╔══
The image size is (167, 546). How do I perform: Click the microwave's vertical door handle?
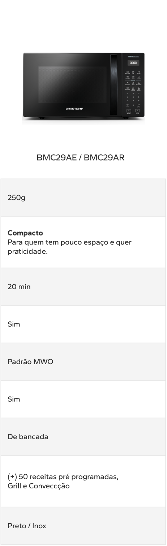tap(114, 86)
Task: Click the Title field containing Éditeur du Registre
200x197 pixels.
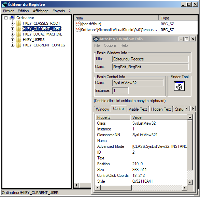Action: (x=151, y=59)
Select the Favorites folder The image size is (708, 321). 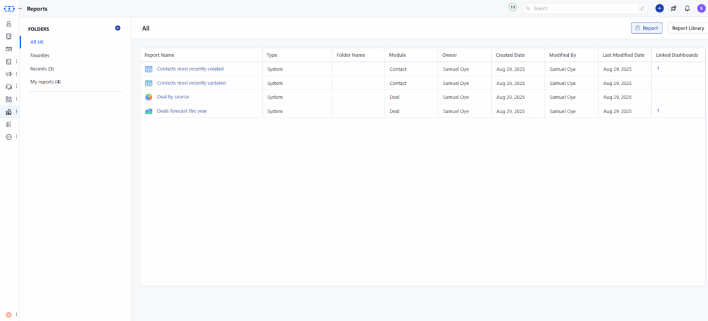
╚══
Where the data contains an image, skip the image and copy everything else exactly as it appears.

EXERCISE ANSWER =>
The image size is (167, 546). How do I perform: Click the microwave's vertical door handle?
tap(114, 86)
Task: Click the Title field containing Éditeur du Registre
200x197 pixels.
Action: (x=151, y=59)
Select the Favorites folder The image size is (708, 321). 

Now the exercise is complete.